Data Cleaning

AutoNLU offers a way to efficiently clean training data with the help of the DataCleaner class.

The cleaning itself still has to be performed manually, but DataCleaner can make the process far more efficient by recommending which samples of the training dataset to check.

The workflow looks as follows:

  1. Create a DataCleaner for the dataset to be cleaned

  2. Call sample_data() to analyze the dataset. At this step, models will be trained on parts of the data and the remaining data will be predicted. During this process, information about the samples of the dataset will be recorded

  3. Call get_splits() to get a dictionary which contains information about which data is probably ok and which data is worth checking

DataCleaner can detect two different kinds of possible problems with the data:

  1. Labeling Problems: check_label from get_splits(), contains samples where the system has detected possible labeling errors. I.e. the labels/classes of these samples might not be correct. This generally works well for samples which were labeled incorrectly by mistake. It works far less well for systematic mistakes (e.g. because different persons understood the meaning of certain labels/classes differently, because there are overlaps in the meaning of labels/classes, …). Samples from this set are candidates for manually correcting the labels/classes.
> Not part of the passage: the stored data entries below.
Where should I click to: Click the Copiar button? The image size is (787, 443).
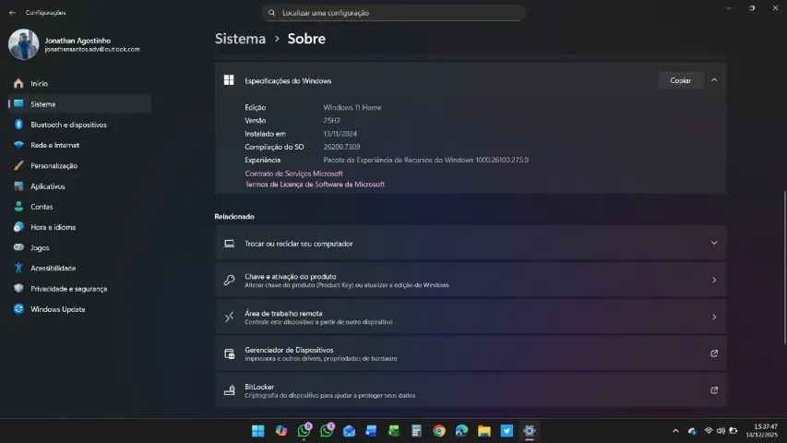(x=680, y=80)
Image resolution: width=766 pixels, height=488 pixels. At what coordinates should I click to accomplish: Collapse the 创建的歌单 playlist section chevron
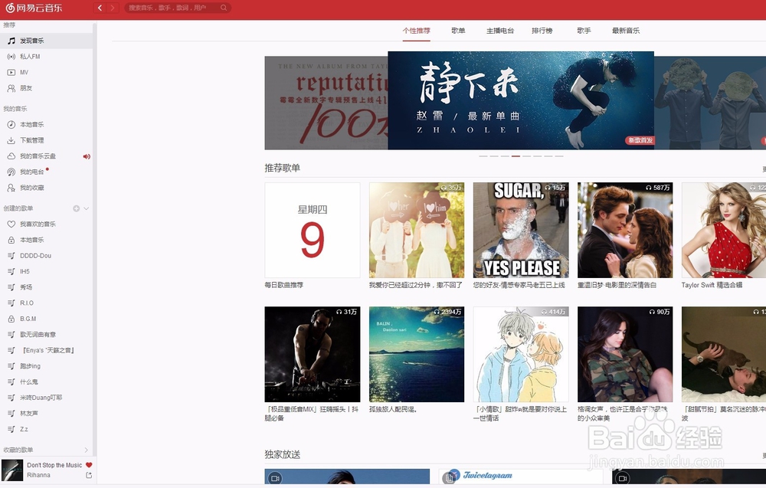coord(86,208)
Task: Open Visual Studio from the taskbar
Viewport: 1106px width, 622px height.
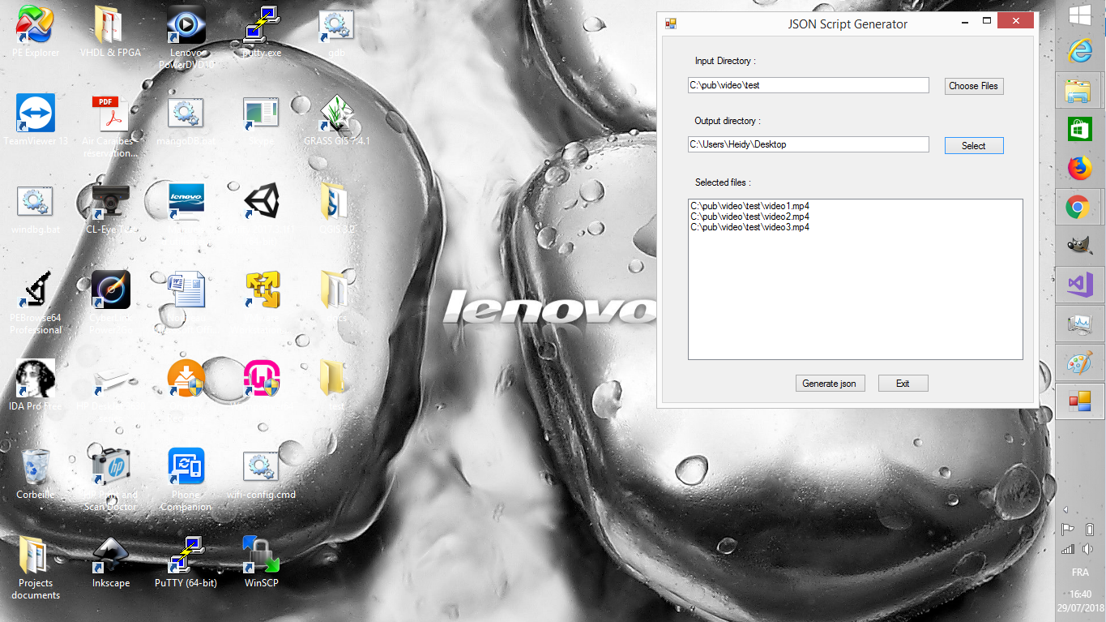Action: click(x=1079, y=285)
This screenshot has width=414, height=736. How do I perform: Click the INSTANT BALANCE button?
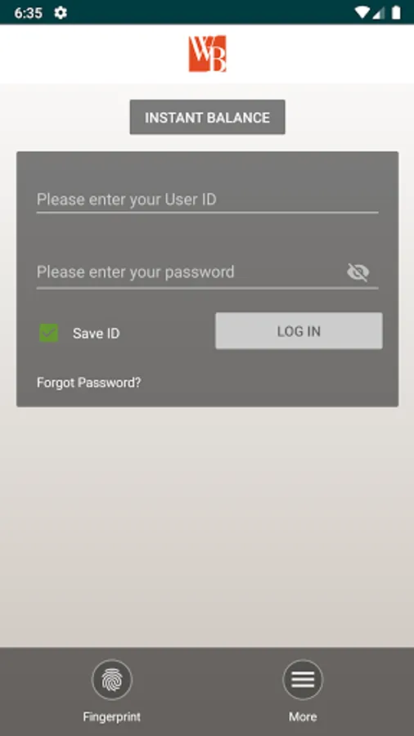click(x=208, y=117)
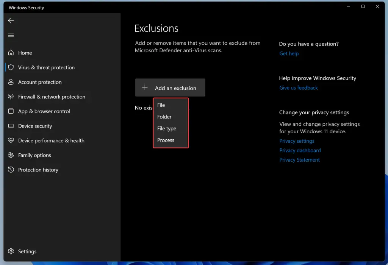Select the Family options people icon
This screenshot has width=388, height=265.
coord(11,155)
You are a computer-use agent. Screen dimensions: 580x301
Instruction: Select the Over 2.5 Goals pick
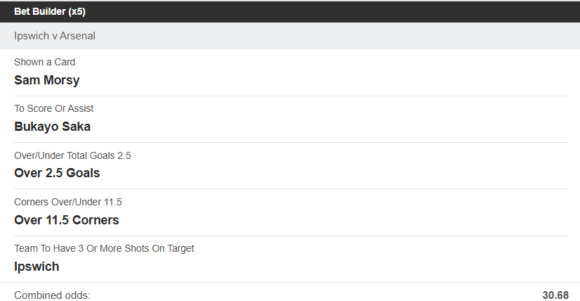coord(57,173)
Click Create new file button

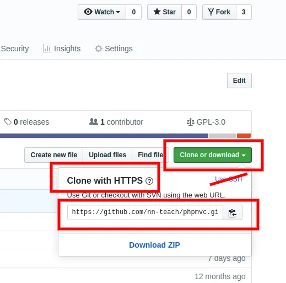(x=54, y=155)
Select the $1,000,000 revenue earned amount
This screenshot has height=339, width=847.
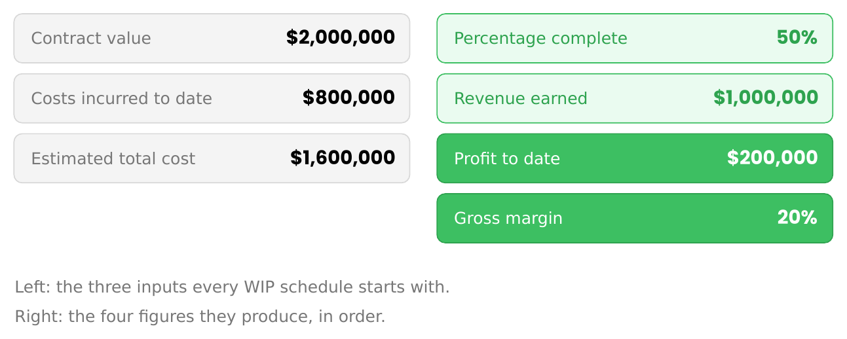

  2. Data Problems: check_data from get_splits(), contains samples where the system has detected possible problems with the data itself. For example sentences which can’t be classified without context, which are ambigious in general, or are completely nonsensical. Samples from this set are candidates for complete removal of from the dataset. In our experience, check_data is more relevant for label tasks than it is for class and classlabel tasks.

Ideally, the data should be checked in the order it is returned by the system since returned samples are sorted by their probability of being problematic. Be aware that samples can occurr in both check_label as well as check_data!
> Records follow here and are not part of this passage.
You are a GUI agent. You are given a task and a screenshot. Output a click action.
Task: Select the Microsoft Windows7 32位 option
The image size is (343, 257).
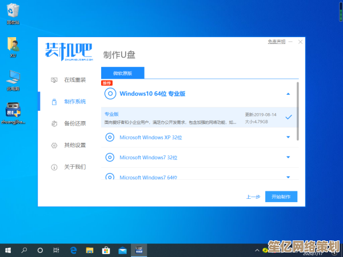[x=148, y=157]
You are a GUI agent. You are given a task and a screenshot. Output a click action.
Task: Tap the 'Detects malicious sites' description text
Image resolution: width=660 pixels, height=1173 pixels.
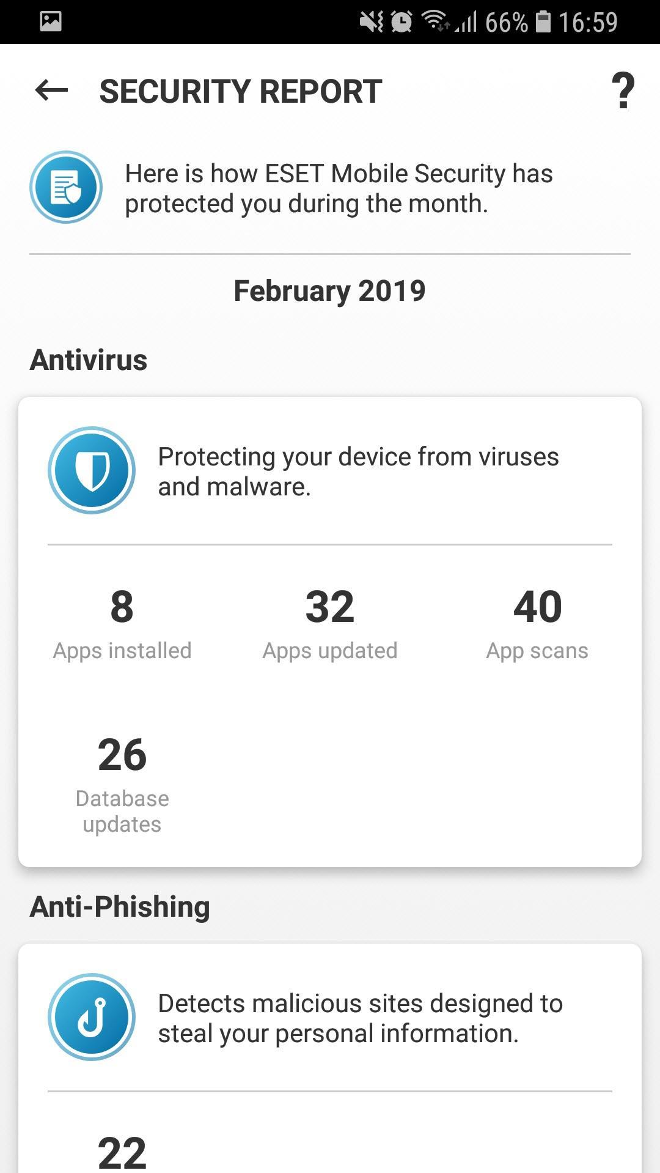coord(360,1018)
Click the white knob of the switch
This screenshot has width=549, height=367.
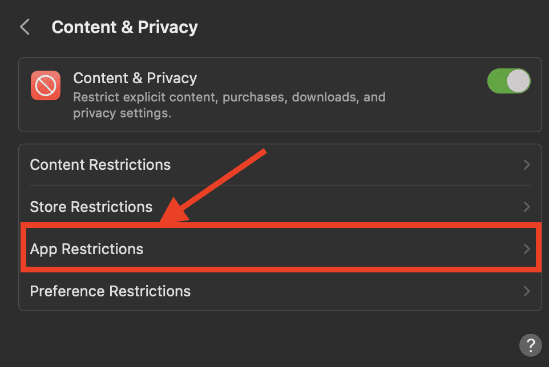click(519, 81)
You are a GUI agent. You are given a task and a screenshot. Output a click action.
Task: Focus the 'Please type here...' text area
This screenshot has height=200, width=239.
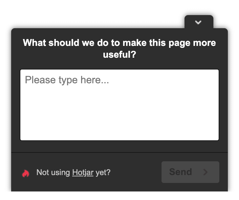120,105
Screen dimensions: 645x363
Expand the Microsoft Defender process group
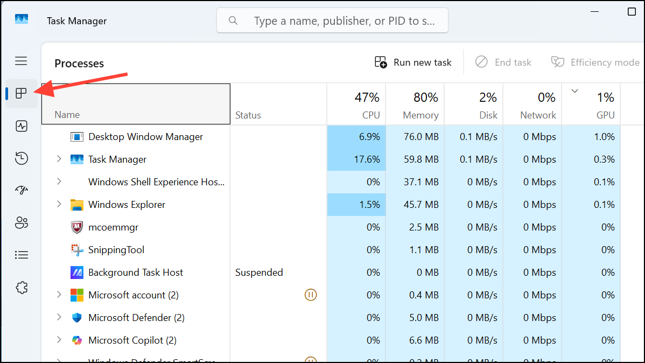point(59,317)
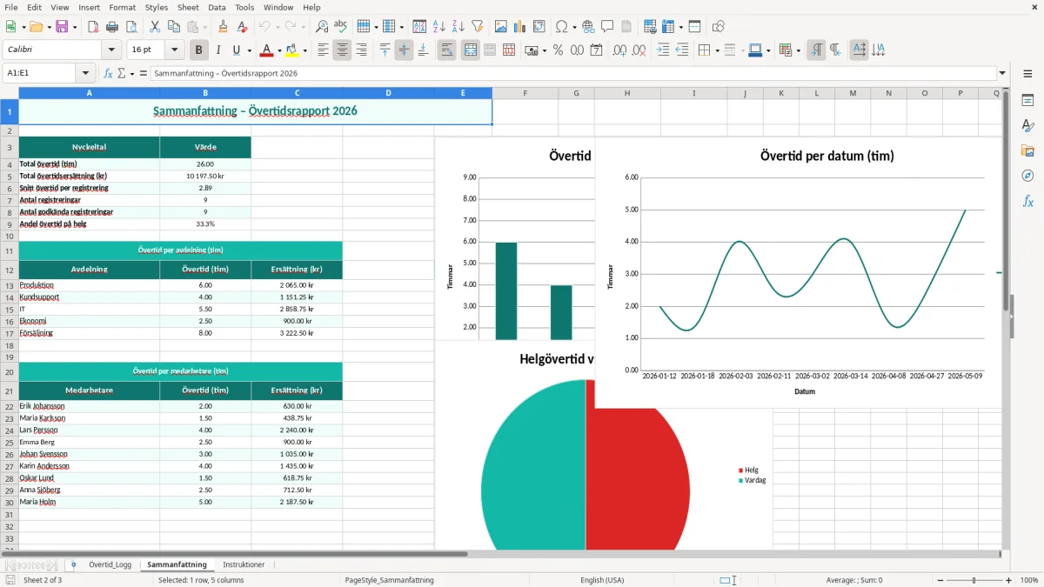1044x587 pixels.
Task: Switch to the Övertid_Logg sheet tab
Action: coord(110,564)
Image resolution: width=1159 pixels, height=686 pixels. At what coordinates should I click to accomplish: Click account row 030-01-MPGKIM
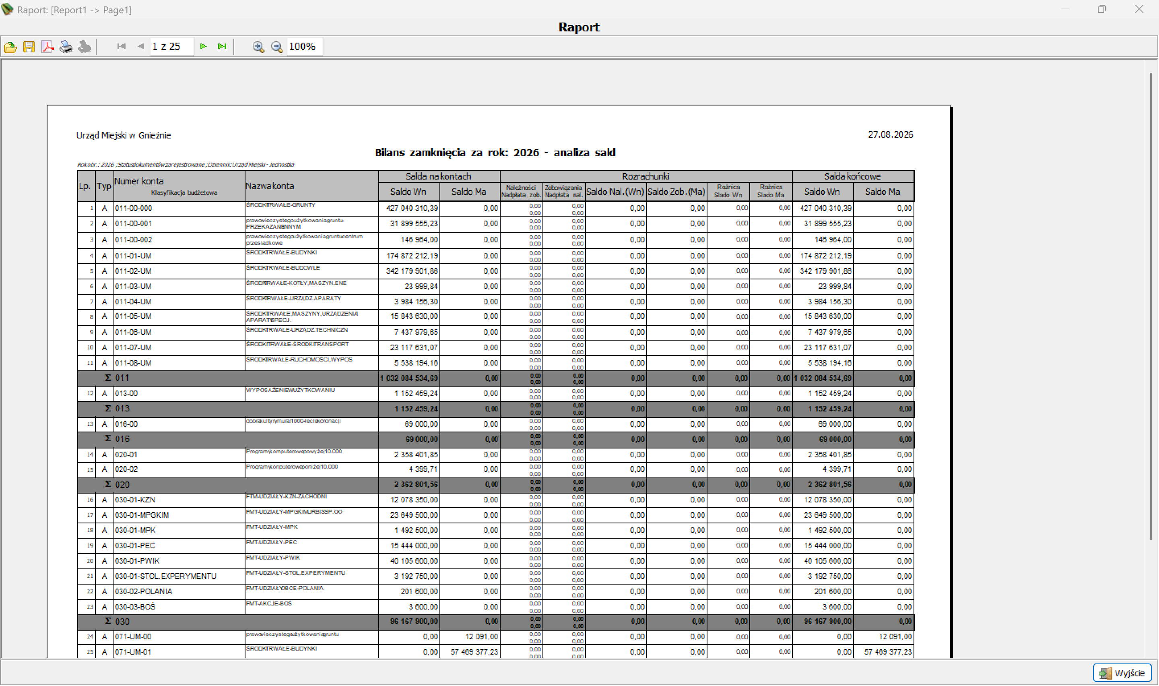tap(496, 515)
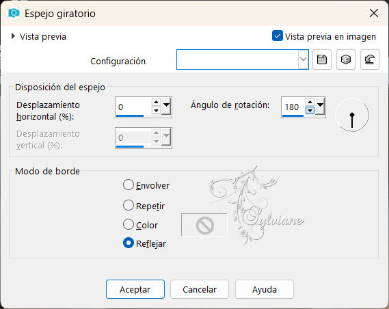This screenshot has width=389, height=309.
Task: Click the Cancelar button
Action: pos(200,289)
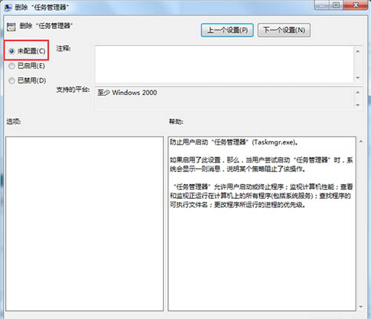Click the title bar policy window icon
This screenshot has width=371, height=319.
click(x=7, y=7)
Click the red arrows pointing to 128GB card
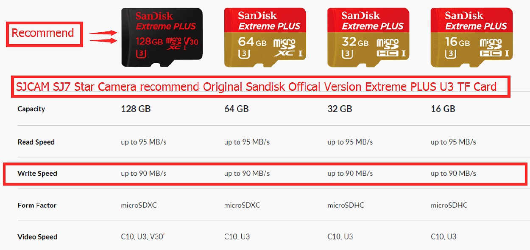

Also, have a look at the tutorial about “Data Cleaning” to see the whole system in action.

DataCleaner

class autonlu.DataCleaner(X, Y, basemodel, standard_label=None, verbose=False)

Analyze training data and detect samples which are worth checking for labeling errors and generally poor data quality.

Parameters
  • X – Input text samples as a list of strings

  • Y

    Training target. List containing the correct output. The input format can be:

    • A list of strings for a label task. e.g. ["POS", "NEG", "NEG", "POS"]

    • A list of lists of strings for a class task e.g. [["service"], [], ["support", "sales"]]

    • A list of lists of lists of two strings (class and label) for a classlabel task e.g. [[["room", "POS"], ["service", "NEG"]], [["cleanliness", "NEU"]]]

  • basemodel (str) – The base model that should be used for the training part of the procedure. Don’t forget to add prefixes if you want to use them (e.g. #omi is definitely recommended for class and classlabel tasks)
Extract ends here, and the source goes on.